ORDONNANCE DE CLOTURE en date du 14 / 03 / 2000
Vu le jugement réputé contradictoire rendu le 22 avril 1996 par le Tribunal d'instance de LIILE ;
Vu l'appel formé le 1er avril 1997 par Monsieur Jean- Luc D. ;
Vu les conclusions déposées les 2 décembre 1997 et 29 septembre 1998 pour Monsieur D. ;
Vu les conclusions déposées le 8 février 2000 pour Madame D. ;
Vu les conclusions récapitulatives déposées le 7 mars 2000 pour la SA S. ;
Vu l'ordonnance de clôture rendue le 14 mars 2000 ;
Attendu que Monsieur Jean- Luc D., ambulancier mis en redressement judiciaire le 28 septembre 1993 puis en liquidation le 3 mai 1994, la procédure collective ayant été étendue le 4 janvier 1994 à Madame D. en instance de divorce de Monsieur D. Fin 1993, a formé appel du jugement réputé contradictoire rendu sur assignation de la Société S. en date du 1er mars 1996 et les condamnant au paiement de la somme de 16. 650, 94 francs avec intérêts au taux de 18, 96 % l'an à compter du 12 août 1994, date de la déchéance du terme sur la somme de 15. 579, 85 francs.
Attendu que Monsieur D. Produit une lettre du 19 janvier 1994 que lui a adressée la société S., ..., adresse où il demeure toujours, alors que cette société le 1er mars 1996 l'a fait assigner ainsi que son épouse 60 rue Victor Hugo à HOUPLINES, lieu de leur entreprise ; que c'est ainsi que la société S., professionnel du crédit et qui devait connaître la situation de ses débiteurs au regard des publicités légales les concernant, a obtenu le jugement réputé contradictoire dont appel alors que sa créance était éteinte pour ne pas l'avoir déclarée en 1993 et n'avoir pas demandé le relevé de forclusion.
Attendu que la société S. renonce en définitive à ce jugement obtenu alors qu'elle aurait dû déclarer sa créance à la procédure collective et sur une assignation de son mandataire faite à une adresse qu'elle savait erronée.
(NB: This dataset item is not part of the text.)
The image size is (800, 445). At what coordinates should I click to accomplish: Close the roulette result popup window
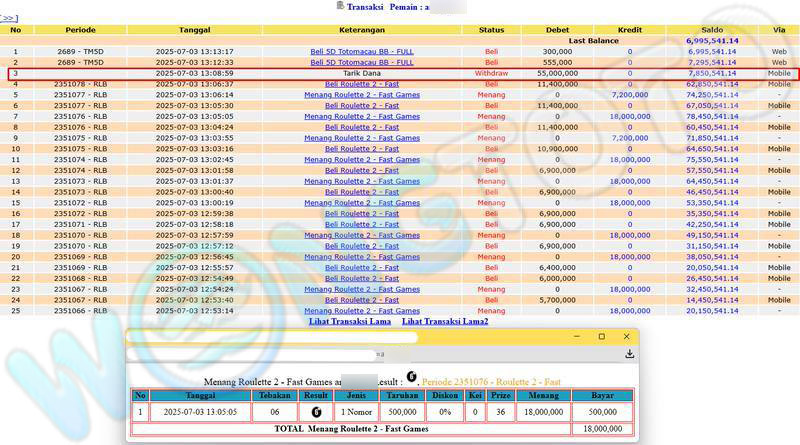click(627, 337)
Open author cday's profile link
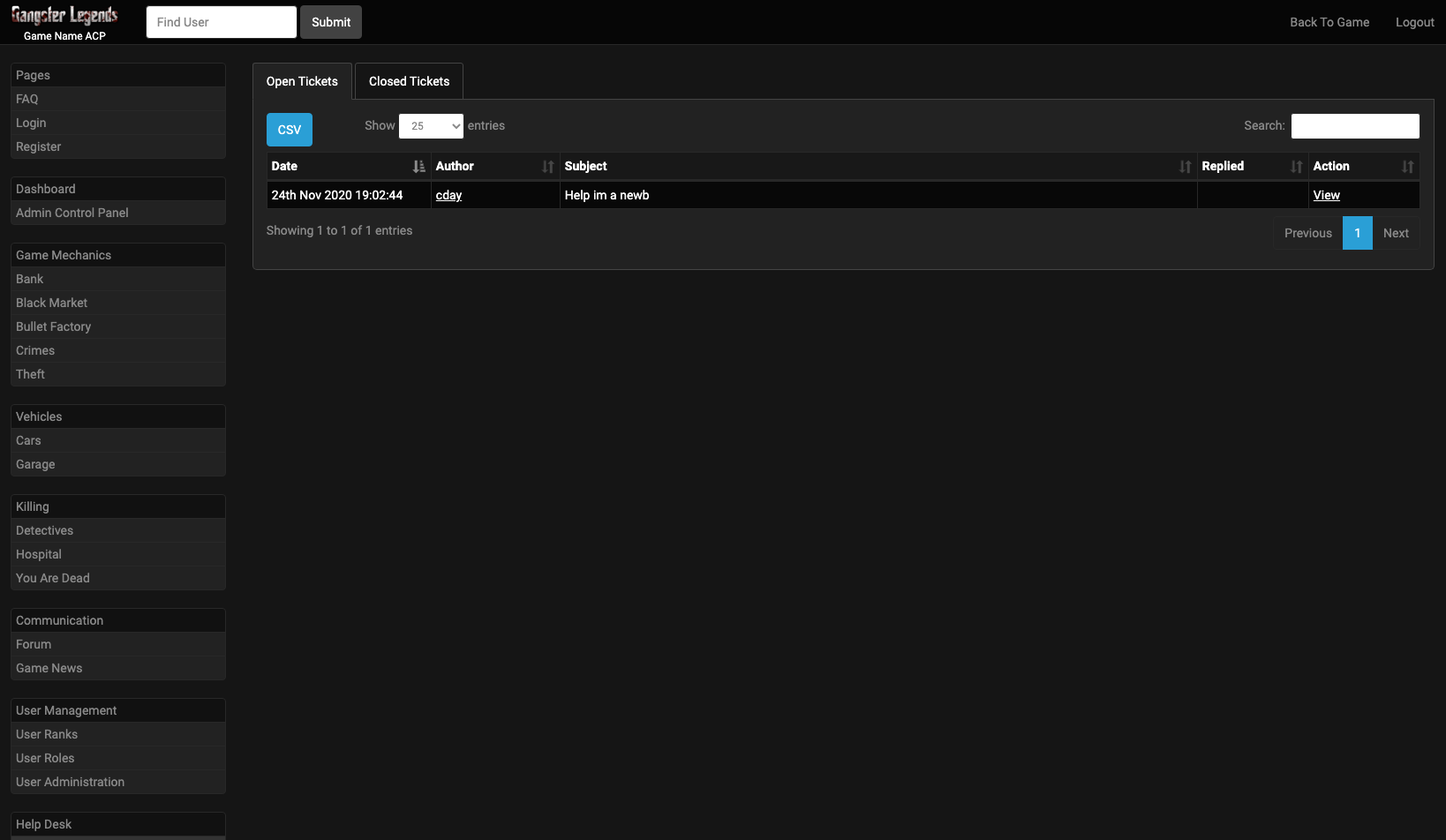 [x=448, y=195]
Sur les demandes de dommages- intérêts :
Attendu que Monsieur D. demande l'allocation de 5. 000 F à titre de dommages- intérêts pour procédure abusive sans préjudice d'une amende civile ; que Madame D. demande 3. 000 F au titre de l'article 700 du nouveau code de procédure civile ; que la SOCIETE S. demande 8. 000 F de dommages- intérêts, et 5. 000 F au titre de l'article 700 du nouveau code de procédure à chacun des ex- époux D., pour ne pas se désister de leurs appels alors qu'elle renonce au jugement, soit 26. 000 F au total ;
Attendu qu'il y a lieu d'acceuillir la demande en dommages- intérêts de Monsieur D. et celle au titre de l'article 700 du nouveau code de procédure civile de Madame D., le comportement fautif de la SOCIETE S. leur ayant été particulièrement préjudiciable ;
Attendu qu'il y a lieu également de condamner la SOCIETE S. au paiement d'une amende civile, qu'il convient de fixer à 10. 000 F ;
PAR CES MOTIFS :
Statuant publiquement, par arrêt contradictoire et en dernier ressort,
Déclare recevable tant l'appel principal que les appels incidents ;
Constate que la SOCIETE S. renonce au jugement du Tribunal d'instance du 22 avril 1996, faute d'avoir déclaré sa créance ;
Condamne la SOCIETE S. à payer 5. 000 F de dommages- intérêts à Monsieur D., 3. 000 F au titre de l'article 700 du nouveau code de procédure civile à Madame D. ;
La Condamne en outre au paiement d'une amende civile de 10. 000 F. La condamne aux dépens qui seront recouvrés comme en matière d'aide juridictionnelle.